TEXTO MOSTRADO:
= = = = =

Hoy, Domingo II de Pascua, completamos la octava de este
tiempo litúrgico, una de las dos octavas —juntamente con la de Navidad— que en
la liturgia renovada por el Concilio Vaticano II han quedado. Durante ocho días
contemplamos el mismo misterio y tratamos de profundizar en él bajo la luz del
Espíritu Santo.
Por designio del Papa San Juan Pablo II, este domingo se llama Domingo de la
Divina Misericordia. Se trata de algo que va mucho más allá que una devoción
particular. Como ha explicado el Santo Padre en su encíclica Dives in
misericordia, la Divina Misericordia es la manifestación amorosa de Dios en una
historia herida por el pecado. “Misericordia” proviene de dos palabras:
“Miseria” y “Cor”. Dios pone nuestra mísera situación debida al pecado en su
corazón de Padre, que es fiel a sus designios. Jesucristo, muerto y resucitado,
es la suprema manifestación y actuación de la Divina Misericordia. «Tanto amó
Dios al mundo que le entregó a su Hijo Unigénito» (Jn 3,16) y lo ha enviado a
la muerte para que fuésemos salvados. «Para redimir al esclavo ha sacrificado
al Hijo», hemos proclamado en el Pregón pascual de la Vigilia. Y, una vez
resucitado, lo ha constituido en fuente de salvación para todos los que creen
en Él. Por la fe y la conversión acogemos el tesoro de la Divina Misericordia.

= = = = =

TAREAS POR REALIZAR:
a. Resume en forma de lista el párrafo del texto sobre la Divina Misericordia que comienza con «Por designio del Papa», conservando sus datos principales.
b. Reproduce del texto sobre la Divina Misericordia el fragmento que empieza en las palabras "Hoy, Domingo II" y termina después de "Espíritu Santo.".
Para resolver estas tareas no se necesita el listado.

MATERIAL RECOPILADO:
= = = = =

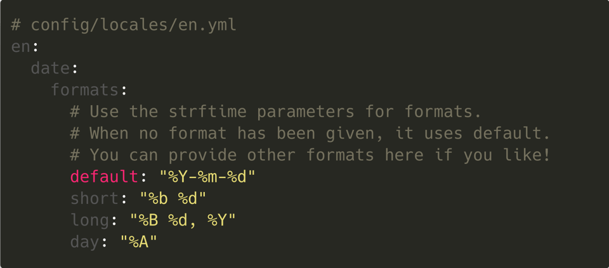This screenshot has width=609, height=268.
Task: Click the word 'uses' in the second comment
Action: click(443, 133)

= = = = =

RESULTADOS POR TAREA:
a.
- Por designio de San Juan Pablo II, este domingo se llama Domingo de la Divina Misericordia, algo que va mucho más allá de una devoción particular.
- Según la encíclica Dives in misericordia, la Divina Misericordia es la manifestación amorosa de Dios en una historia herida por el pecado.
- «Misericordia» proviene de «Miseria» y «Cor»: Dios pone nuestra mísera situación, debida al pecado, en su corazón de Padre.
- Jesucristo, muerto y resucitado, es la suprema manifestación y actuación de la Divina Misericordia.
- Dios lo entregó a la muerte para salvarnos y, una vez resucitado, lo constituyó en fuente de salvación para los que creen en Él.
- Por la fe y la conversión acogemos este tesoro.

b.
Hoy, Domingo II de Pascua, completamos la octava de este
tiempo litúrgico, una de las dos octavas —juntamente con la de Navidad— que en
la liturgia renovada por el Concilio Vaticano II han quedado. Durante ocho días
contemplamos el mismo misterio y tratamos de profundizar en él bajo la luz del
Espíritu Santo.